L'amertume d'un prix Nobel à la barre

 
Dix ans les séparent mais ils ont tous les deux la même vivacité d’esprit. Debout cote à cote, à la barre, face au président Didier Wacogne, ce sont d’abord deux scientifiques, deux professeurs qui s’expliquent.
 
L’un est simple témoin, le Professeur Luc Montagnier. Le prix Nobel de Médecine ne veut pas faire son âge et cache ses cheveux blancs par une teinture par trop voyante. L’autre est prévenu, le Professeur Fernand Dray, ex responsable du Laboratoire de l’institut Pasteur. A 88 ans, il se bat jusqu’à son dernier souffle pour sauver son honneur. Il est aujourd’hui l’un des derniers survivants parmi les prévenus à répondre de ce drame sanitaire. Le vieil homme est dur d’oreille mais il a la voix qui porte quand il interrompt l’avocat général d’un « on ne peut pas laisser dire des inepties comme celles-ci ».
 
Le professeur Montagnier avait déjà témoigné en février 2008 lors du premier procès. Aujourd’hui encore, l’un de ceux qui a découvert le virus du Sida choisit ses mots.
Est-ce de la prudence liée à la formation scientifique ? Est-ce la volonté de ne pas accabler un collègue de 10 ans on aîné?
 
En 1979, Fernand Dray demande conseil à Luc Montagnier. En début d’année 80, ce dernier rédige une note. Pour le juge d’instruction et pour le parquet, cette note de Montagnier constitue un élément à charge.

**Action requise 1:** Dans l'article sur le témoignage de Luc Montagnier, face à quel président les deux professeurs se tiennent-ils à la barre ?
**Action requise 2:** Écrivez la suite de l'article sur le témoignage de Luc Montagnier à partir de sa dernière phrase.
Les lignes présentées ensuite forment un matériau indépendant de l'article sur le témoignage de Luc Montagnier.

**Données affichées:**
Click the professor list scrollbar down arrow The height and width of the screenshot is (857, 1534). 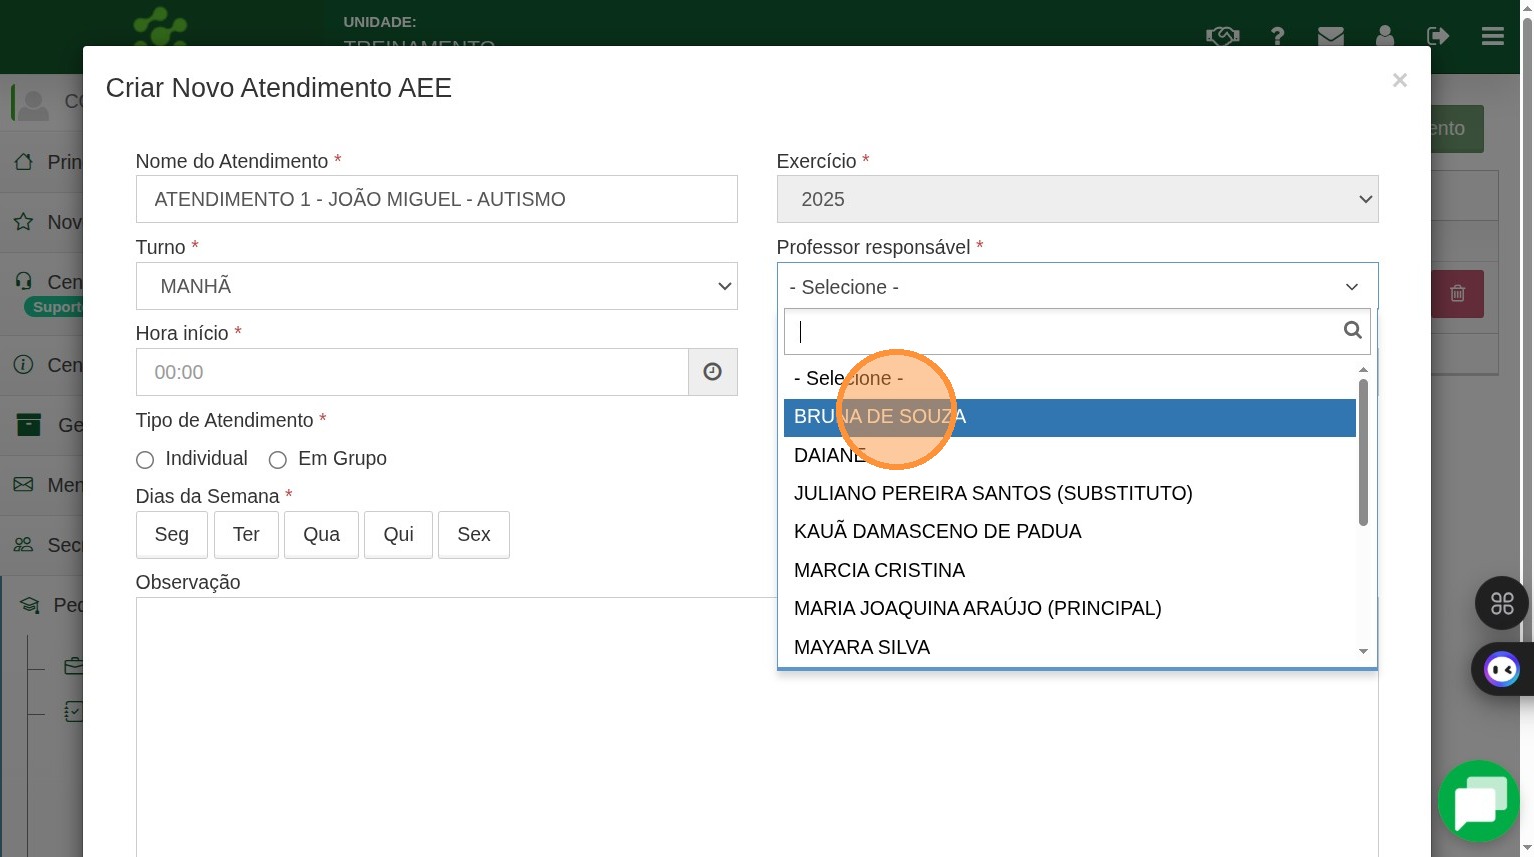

**Réponse 1:** Face au président Didier Wacogne.

**Réponse 2:**
 
 Le futur prix Nobel y souligne les limites de la technique de purification de l’hormone de croissance. En revanche, il est plus déterminé sur les précautions à prendre quant à la collecte des hypophyses. Il préconise l’élimination de « tous sujets morts d’une affection virale, d’une encéphalopathie d’origine virale ou non ou ayant présenté des troubles neuropsychiatriques graves ».
 
Trente ans plus tard, le Professeur Montagnier tente de replacer son intervention dans le temps. « C’était un conseil d’expert en virologie, une note d’alerte ». Pour lui, en 80, le risque n’était que « théorique ». Aussi le témoin se déclare « effaré par le nombre d’enfants contaminés ». « La médecine est là pour guérir, pas pour faire mourir » ajoute le Professeur Montagnier. « On a sous estimé la maladie de Creutzfeldt-Jacob. Elle est encore aujourd’hui mystérieuse ».
 
Reste ses préconisations sur la collecte. « J’ai appris par la suite qu’on avait collecté sur des cadavres, sans restriction. C’est là le gros problème. C’est une obligation scientifique de savoir d’où venaient ces hypophyses, d’avoir leur traçabilité ».
 
Alors que la défense évoque l’existence de note ministérielle et de note interne à l’Institut Pasteur écrites après sa propre note, le témoin conclut : « Cela prouve que mes conseils ont été suivis. Sur le papier, tout allait bien ».
 
Pour le professeur Montagnier, le risque zéro n’existe pas. « Si on avait suivi mes préconisations, dit-il, on n’aurait au moins diminué le nombre de victimes ».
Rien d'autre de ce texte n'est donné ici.